When I, as a teacher, have my economic and employment future lingering in mind it takes (a) from my focus in the classroom. When I, as a teacher, have to weigh dealing with increases in the cost of living, cuts in my check and whether or not I can afford to buy additional educational supplies for my class or gas for my car, it takes away (b). When teachers have to consider part time jobs to maintain our past living levels, it takes (c); the ability to come in early or stay late to make sure Johnny can read.
“Sorry, parent/guardian, I can’t stay late to help your child. I am due at my Wal-Mart job.”
This is not brain surgery or is it? The school board has already spent (d)- thousands of dollars on spin-doctors, supplemental negotiators, administrative raises, attorneys (to deal with “questionable” negotiation practices) and lost (e) even more in teacher morale, community support and future votes for their actions.
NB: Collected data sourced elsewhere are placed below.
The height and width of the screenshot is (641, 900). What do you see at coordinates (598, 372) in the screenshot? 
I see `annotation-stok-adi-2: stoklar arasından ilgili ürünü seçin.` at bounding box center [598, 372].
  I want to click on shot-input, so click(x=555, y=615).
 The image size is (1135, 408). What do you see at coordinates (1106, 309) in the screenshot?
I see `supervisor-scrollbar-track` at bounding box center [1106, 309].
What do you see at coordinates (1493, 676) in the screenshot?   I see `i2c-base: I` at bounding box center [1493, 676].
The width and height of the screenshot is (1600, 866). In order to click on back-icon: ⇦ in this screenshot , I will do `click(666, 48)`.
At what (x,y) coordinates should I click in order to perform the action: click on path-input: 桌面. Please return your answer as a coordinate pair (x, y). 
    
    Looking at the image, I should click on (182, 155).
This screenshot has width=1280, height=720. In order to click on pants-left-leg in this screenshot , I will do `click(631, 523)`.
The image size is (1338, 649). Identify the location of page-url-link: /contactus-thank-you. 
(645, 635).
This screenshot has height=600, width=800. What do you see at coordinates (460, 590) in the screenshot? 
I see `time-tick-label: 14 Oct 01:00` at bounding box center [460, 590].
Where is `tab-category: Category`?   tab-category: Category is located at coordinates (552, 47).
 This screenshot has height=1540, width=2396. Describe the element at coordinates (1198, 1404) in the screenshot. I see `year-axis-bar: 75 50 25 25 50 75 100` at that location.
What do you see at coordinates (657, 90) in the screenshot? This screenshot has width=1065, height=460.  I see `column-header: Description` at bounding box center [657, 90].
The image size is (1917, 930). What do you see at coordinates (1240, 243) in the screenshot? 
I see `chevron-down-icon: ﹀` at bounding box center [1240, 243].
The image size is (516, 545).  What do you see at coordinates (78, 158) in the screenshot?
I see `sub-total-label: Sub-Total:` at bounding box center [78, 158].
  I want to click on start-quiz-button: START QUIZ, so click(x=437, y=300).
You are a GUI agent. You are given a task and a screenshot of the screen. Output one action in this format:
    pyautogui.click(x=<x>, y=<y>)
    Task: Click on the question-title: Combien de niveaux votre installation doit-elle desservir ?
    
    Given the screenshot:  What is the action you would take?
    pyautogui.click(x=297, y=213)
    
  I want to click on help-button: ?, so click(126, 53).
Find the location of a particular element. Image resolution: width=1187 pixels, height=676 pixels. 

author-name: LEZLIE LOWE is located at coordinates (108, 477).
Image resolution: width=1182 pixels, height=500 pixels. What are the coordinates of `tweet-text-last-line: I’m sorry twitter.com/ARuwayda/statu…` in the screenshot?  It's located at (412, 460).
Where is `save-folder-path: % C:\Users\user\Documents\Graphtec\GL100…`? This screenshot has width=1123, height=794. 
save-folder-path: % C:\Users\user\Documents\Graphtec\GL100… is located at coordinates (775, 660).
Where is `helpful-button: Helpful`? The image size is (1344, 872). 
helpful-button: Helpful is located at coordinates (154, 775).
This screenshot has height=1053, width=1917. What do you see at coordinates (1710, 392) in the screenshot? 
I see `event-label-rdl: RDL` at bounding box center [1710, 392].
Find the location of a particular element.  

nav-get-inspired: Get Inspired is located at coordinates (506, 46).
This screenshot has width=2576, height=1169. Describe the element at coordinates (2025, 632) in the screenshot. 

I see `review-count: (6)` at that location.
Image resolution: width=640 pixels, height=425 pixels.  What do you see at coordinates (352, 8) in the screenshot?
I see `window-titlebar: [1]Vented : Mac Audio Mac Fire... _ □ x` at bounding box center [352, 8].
Haggling and shortchanging your gardener or paperboy is one thing but it is not advisable to do with your child?s doctor. The school board is not just playing with the livelihood of teachers but also with the education and minds of Lansing’s students. Teachers have a direct impact on the minds of Lansing children. If you refuse to pay brain surgeons, the best may seek better employment, the average will have diminished morale and feel unappreciated and the rest might become less helpful in attaining our high goal: making sure the children reach their highest cognitive abilities.
At the core of this lesson are metaphors of teachers as brain surgeons, the algebra of hidden costs a, b, c, being greater than savings x, y, z, the social impact of the school board being unjust and the logical science of input and output. Hopefully, the school board can solve this story problem. Hopefully, they didn’t miss these lessons twenty-five years ago when teachers last went on strike.
Marcus E. Brown
I wanted you to know that I really enjoy your newspaper and think that you are truly a servant to this community. I normally retrieve a copy of your newspaper from the lobby of City Hall.
I could not state that only one thing compelled me to write your newspaper. I merely wanted you to know as an African American writer that there are some police officers that truly care about this community. I further have read your articles on domestic assault and wanted to acknowledge that police officers are disturbed by this phenomenon as well. We have sisters, wives, daughters, sons, etc., and truly desire for you to understand that we care about your welfare.